Having an aquarium isn’t simply a matter of adding water and fish. It’s essential to remember that you’re recreating a micro-habitat that involves several non-visible elements.


The Nitrogen Cycle

The nitrogen cycle is a naturally occurring process in which nitrogen is converted into different chemical forms. Before cycling your aquarium, you might be curious as to why it is necessary.

Ammonia (NH3) is a compound that contains nitrogen, denoted by the “N” in its chemical formula. Ammonia is very toxic for aquatic organisms (plants, fish, and aquatic invertebrates). The tolerance of ammonia varies by species of fish you keep, but it is fair to say that ammonia is toxic for any pet fish you plan to keep.

Interestingly, ammonia is also produced by fish as a byproduct of their regular metabolism. In nature, this isn’t much of an issue. Fish live in wide open spaces where toxins are heavily diluted. Rainfalls and melting snowcaps constantly replenish their water supplies, and fish have the opportunity to swim to better waters if needed. Many plants also utilize sources of nitrogen as fertilizer. Most importantly, the soil contains trillions of naturally occurring nitrifying bacteria which are able to process ammonia and neutralize it.

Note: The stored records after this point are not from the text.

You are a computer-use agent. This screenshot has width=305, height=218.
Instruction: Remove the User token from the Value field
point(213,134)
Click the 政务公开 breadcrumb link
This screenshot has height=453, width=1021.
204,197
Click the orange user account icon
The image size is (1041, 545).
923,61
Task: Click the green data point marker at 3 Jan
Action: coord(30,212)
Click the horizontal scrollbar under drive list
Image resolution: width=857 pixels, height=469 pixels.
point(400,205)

Image Credit: Aleron Val, Shutterstock

The neutralization of ammonia is relatively simple. Beneficial bacteria convert ammonia into nitrite. Nitrite is also toxic for fish and aquatic life. However, the bacteria then convert nitrite to nitrates. Nitrates are relatively safe for fish.

In nature, this cycle perpetually repeats itself (the nitrates are further processed into nitrogen, the most common gas found in air, and so on).

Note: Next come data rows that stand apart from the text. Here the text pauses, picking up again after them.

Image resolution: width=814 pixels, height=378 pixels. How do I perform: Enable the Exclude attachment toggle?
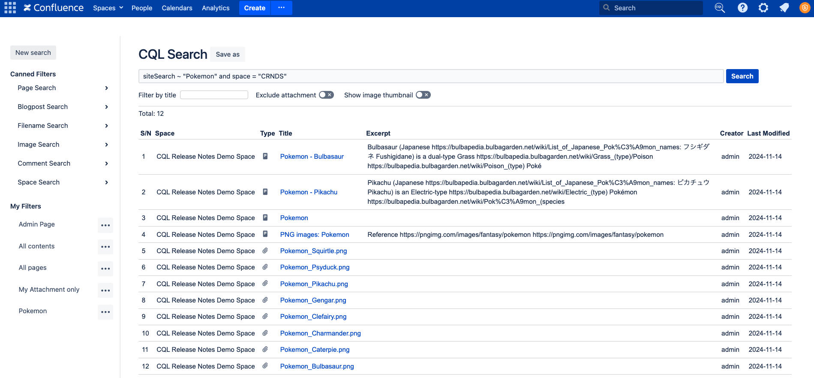tap(326, 95)
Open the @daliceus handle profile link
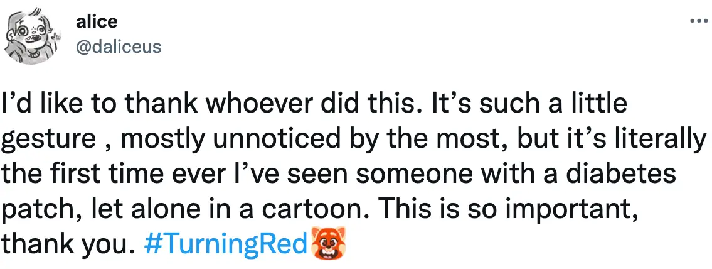The height and width of the screenshot is (269, 712). pos(117,47)
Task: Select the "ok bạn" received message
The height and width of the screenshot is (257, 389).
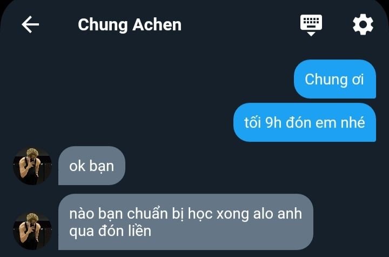Action: tap(92, 166)
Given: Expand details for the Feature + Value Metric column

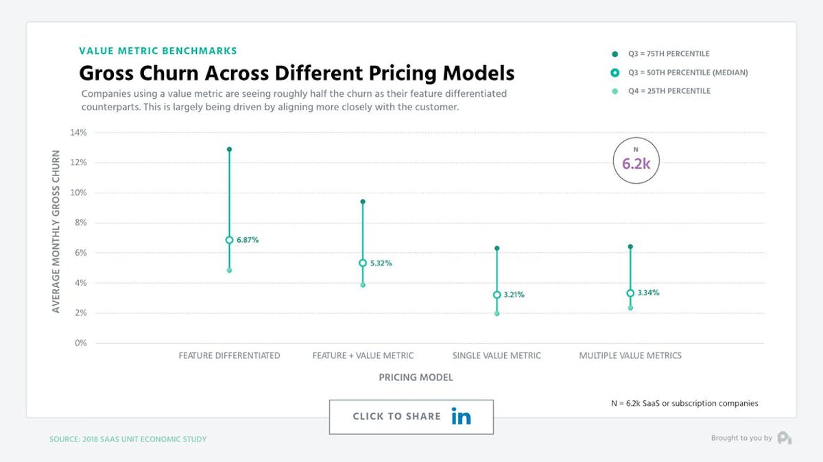Looking at the screenshot, I should click(363, 355).
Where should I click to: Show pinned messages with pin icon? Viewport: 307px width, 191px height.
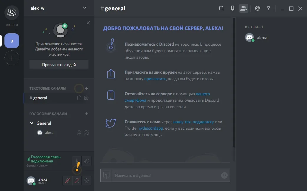coord(232,8)
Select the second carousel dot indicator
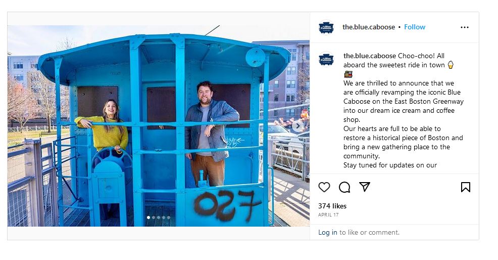 pos(154,218)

Defining New Tank Syndrome

For a fishkeeper, the situation is somewhat different than what happens in nature. The conundrum is as follows:

  • Placing a fish in a brand new tank that contains a finite amount of space and no beneficial bacteria means that pet fish can quickly become poisoned from the ammonia they produce themselves.

This scenario often results in disaster and the rapid loss of pet fish via ammonia or nitrite poisoning. Because this happens in new aquariums, it is also known as New Tank Syndrome.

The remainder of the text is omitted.